Der Philosoph Otfried Höffe geht der Bedeutung der Religion in der säkularen Gesellschaft nach.

Iowa
Es gibt keinen Anlass, religiöse Inspirationsquellen für moralische Vorstellungen pauschal zu verwerfen. Foto: afp

Dass auch Bücher ihr Schicksal haben, dieser Satz bringt zumeist die Vorläufigkeit und Zeitgebundenheit alles Geschriebenen zum Ausdruck. Für das von Otfried Höffe und Andreas Kablitz herausgegebene Buch „Religion im säkularen Europa“ trifft die Sentenz allerdings in anderem Sinn zu. In der Schriftenreihe des Arbeitskreises Europa der Fritz-Thyssen-Stiftung vereint der Sammelband etliche Vortragsmanuskripte eines Symposiums im Jahr 2014. Etliche, aber eben nicht alle, was Höffe im Vorwort zu dem bedauernden Eingeständnis veranlasst, es fehle die Stimme „der neuerdings so wichtigen Religionsgemeinschaft, der Muslime“. Grund: Die Referenten – beide aus dem Umfeld des „Zentrums für Islamische Theologie“ der Universität Münster – hatten ihre Manuskripte nicht eingereicht. 

Daraus ist den Herausgebern kein Strick zu drehen. Aber zweifellos kann über die (Selbst-)Behauptung einer religiös temperierten, aber nicht mehr weltanschaulich determinierten Gesellschaft kaum mehr ohne Bezug auf abweichende Ansprüche des Islams nachgedacht werden. Da zudem weitere Vorträge aus dem ausgesprochen stimmigen Tagungsprogramm nicht in das Buch übernommen wurden, wirkt dessen Bogen letztlich unrund. 

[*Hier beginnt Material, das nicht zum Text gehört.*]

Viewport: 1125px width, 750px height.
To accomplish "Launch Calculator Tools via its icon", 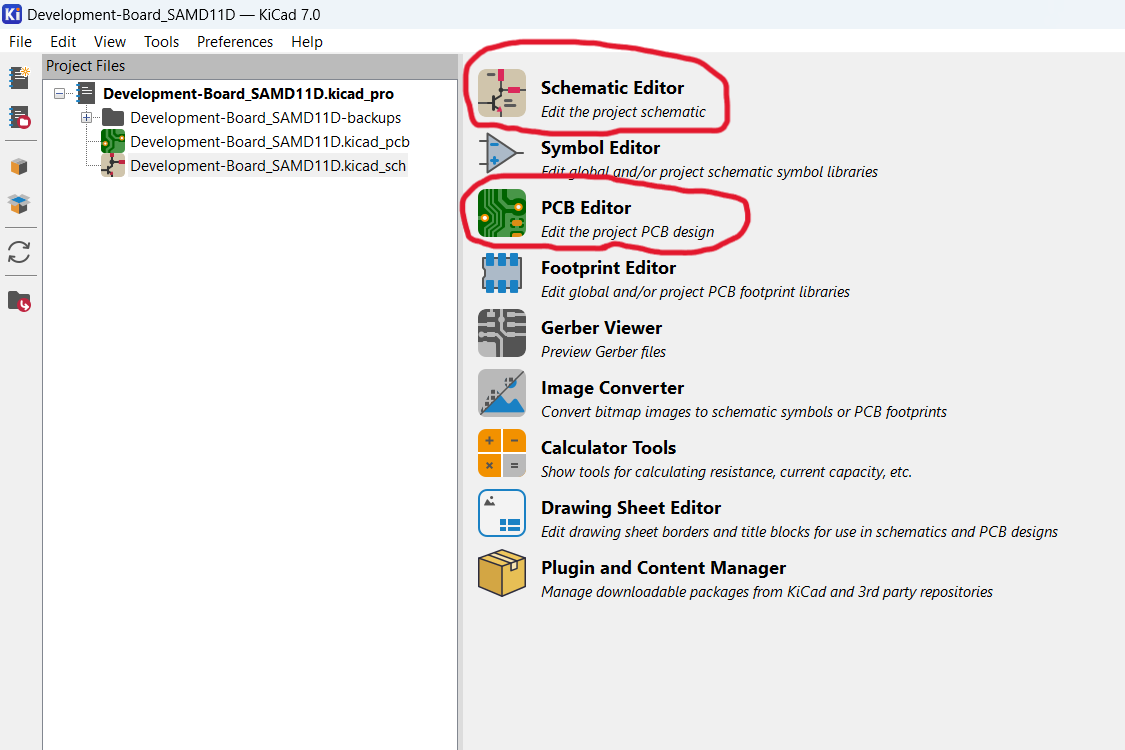I will tap(501, 453).
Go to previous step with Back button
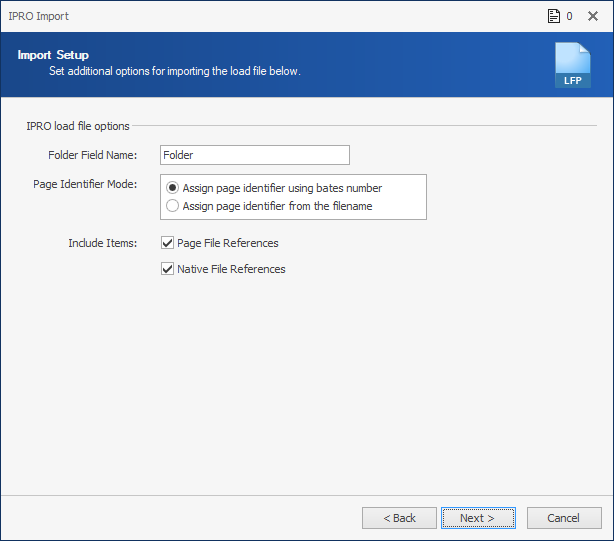The width and height of the screenshot is (614, 541). pyautogui.click(x=399, y=518)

So zeichnet der Tübinger Historiker Dieter Langewiesche zwar in luzider Form das Wechselverhältnis von Säkularisierung und religiöser Vitalisierung im 19. Jahrhundert. Man vermisst aber die Komplementärperspektive auf die vorangegangenen Epochen, die Rudolf Schlögl im Symposium vorgestellt und damit ein Bindeglied zu Franz-Xaver Kaufmanns Parforceritt durch die Begriffsgeschichte des „europäischen Sonderwegs der Religion“ geschaffen hatte, der wiederum – und zum Glück – im Band enthalten ist. Auch das voluminöse Schlusskapitel mit Kablitz’ voraussetzungsreicher Erörterung „Kunstreligion als europäisches Phänomen“ erhält so den Charakter eines Solitärs.

Dabei bieten die versammelten Texte viel Erhellendes und Bereicherndes, was vor allen anderen dem philosophischen Altmeister Höffe selbst zu verdanken ist. In seiner Einleitung verabschiedet er nicht nur den ideologisierten Irrglauben von einem Absterben der Religion als Modernisierungsgewinn, sondern würdigt den bleibenden Wert religiös grundierter Lebenseinstellungen für die Gesellschaft. Auf die alte Frage, ob Moralbegründung auf Religion angewiesen sei, gibt der Kant-Experte mit seinem großen Gewährsmann eine letztlich negative Antwort. Doch sieht er mit bemerkenswert versöhnlichem Blick „kaum Anlass“, die religiösen Inspirationsquellen für moralische Vorstellungen „pauschal und global zu verwerfen“. Zudem schreibt Höffe der Moralbegründung ohne Religion „eine für die Moral positive Tragweite“ zu, weil „im Namen seiner Religionsfreiheit niemand von irgendwelchen Verbindlichkeiten der Moral eine Dispens erhält“. Das können und dürfen sich auch die Anhänger einer theonomen, mit Gott begründeten Moral gesagt sein lassen.